Quindi ci stai dicendo che il ghiacciaio non è un ambiente sterile?

Esatto. Sulla maggior parte dei ghiacciai troviamo quelle formazioni naturali chiamate crioconiti: delle pozzette di acqua sul cui fondo si trova un sedimento scuro, che però non è solo minerale. Al suo interno si trovano microalghe, tardigradi, rotiferi e molte altre specie animali e vegetali, insieme a sostanze inquinanti provenienti dall’atmosfera. Un bioma microscopico in quello che per molti è un ambiente sterile, ma che nella realtà non lo è.
Si tratta invece di un territorio multidisciplinare, ricco di spunti per la ricerca scientifica.

Dopo tanti anni di ricerche sicuramente sono cambiati obiettivi e luoghi da investigare. Qual è una delle ultime frontiere dell’esplorazione speleo-glaciale?

Sicuramente il Kirghizistan con il Ghiacciaio Inylchek, nella catena del Tian Shan. Il secondo ghiacciaio montano al mondo per lunghezza, con i suoi quasi 60 chilometri. Formatosi in seguito
alla confluenza di altri due grandi ghiacciai: l’Inylchek Nord e l’Inylcheck Sud. Nel punto in cui confluiscono si forma un lago, che periodicamente scompare, chiamato Merzbacher. La sparizione, che solitamente avviene tra luglio e agosto, è estremamente rapida. Ancora non si conosce il processo che porta a questo svuotamento del bacino, nonostante i decenni si studi realizzati sul tema. Si tratta certamente di una delle ricerche che vorremmo portare avanti nel prossimo futuro.

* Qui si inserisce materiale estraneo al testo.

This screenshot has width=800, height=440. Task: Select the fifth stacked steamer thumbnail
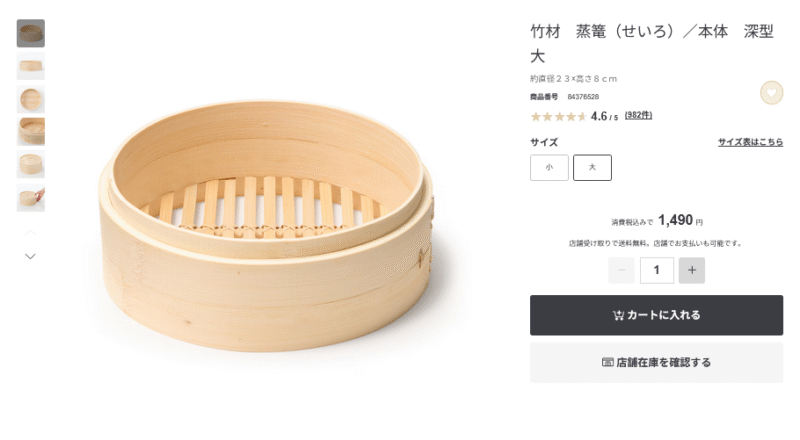(x=31, y=164)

Quale sarà invece la prossima spedizione speleo-glaciale di La Venta?

L’Islanda con le sue cavità glaciali legate all’attività vulcanica. Ci stiamo occupando anche dei tunnel di lava in questa area del mondo, per questo abbiamo deciso di abbinare anche un obiettivo per il progetto “Ghiaccio” e cioè esplorare e studiare le cavità scavate nel ghiaccio da un’attività vulcanica sottostante.
La scomparsa dei ghiacciai non è un fenomeno nuovo per la Terra: un fenomeno che però oggi è accelerato dall’attività umana, quindi vale la pena essere indagato nel dettaglio con tempistiche altrettanto rapide.